Charles podía seguir retorciéndose intranquilo así mucho tiempo. Era incapaz de hablar. Pero bueno, lo había mandado llamar, así que debía decir algo. Para ganar tiempo, dijo:

—¿Quiere un Krisproll?

—No, gracias. Me marché de Suecia para dejar de comer esa clase de panecillos... así que no los voy a comer aquí.

—¡Ja... ja... muy divertido... ja... jiji!

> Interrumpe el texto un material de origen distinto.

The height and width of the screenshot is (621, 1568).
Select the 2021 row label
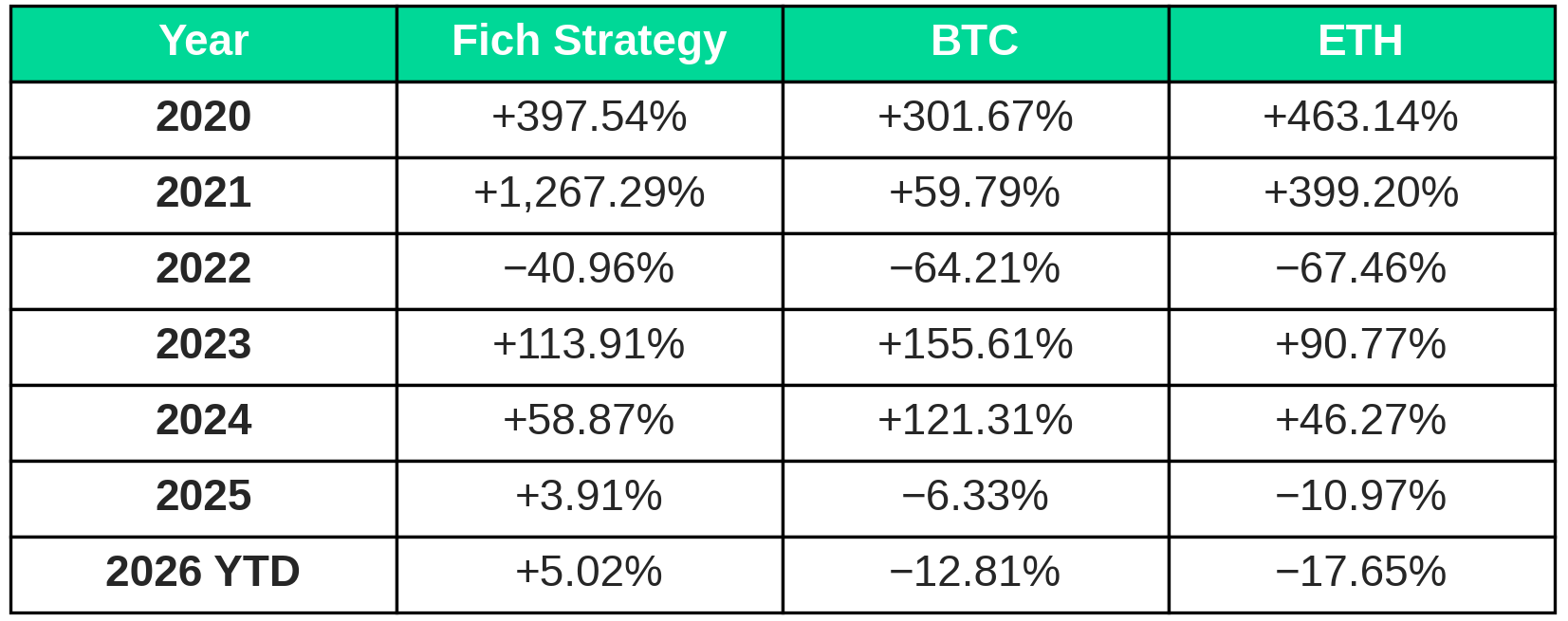pos(204,195)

A Charles le entró la risa floja. El gilipollas tenía sentido del humor. Pero qué gilipollas... Ésos eran los peores: los que tienen pinta de depresivos y luego van y te sorprenden con sentido del humor... No te lo esperas y ¡zas!, una broma... Seguro que era su secreto. Charles siempre había tenido la impresión de que ése era su punto flaco, que no había hecho reír bastante a las mujeres en su vida. Se preguntaba incluso, al pensar en su propia mujer, si no tenía el don de volverlas siniestras. Porque era verdad que Laurence llevaba sin reírse dos años, tres meses y diecisiete días. Se acordaba porque lo había apuntado en su agenda, como se apuntan los eclipses de Luna: «Hoy risa de mi mujer.» Pero bueno, tenía que dejarse de tanta digresión. Tenía que hablar. ¿De qué tenía miedo después de todo? El jefe era él. Era él quien decidía el importe de los cheques-restaurante, que no es moco de pavo. No, francamente, tenía que recuperarse. Pero ¿cómo hablar a ese hombre? ¿Cómo mirarlo a la cara? Buaj, sí, lo asqueaba que pudiera tocar a Nathalie. Que pudiera rozar sus labios con los suyos. ¡Qué sacrilegio, qué ignominia! Oh, Nathalie. Siempre había querido a Nathalie, era evidente. Uno nunca se zafa de sus pasiones. Había pensado que sería fácil olvidarla. Pero no. El sentimiento había hibernado en él, y resurgía ahora en su dimensión más cínica.

Había otra solución, más radical que el traslado: despedirlo. Seguro que habría cometido algún error profesional. Todo el mundo comete errores. Pero bueno, él no era todo el mundo. Y prueba de ello era que salía con Nathalie. Tal vez fuera un empleado modelo, uno de esos que hacen horas extra con una sonrisa en los labios, uno de esos que nunca piden un aumento: uno de los peores que existen, vaya. Ese genio a lo mejor ni siquiera estaba sindicado.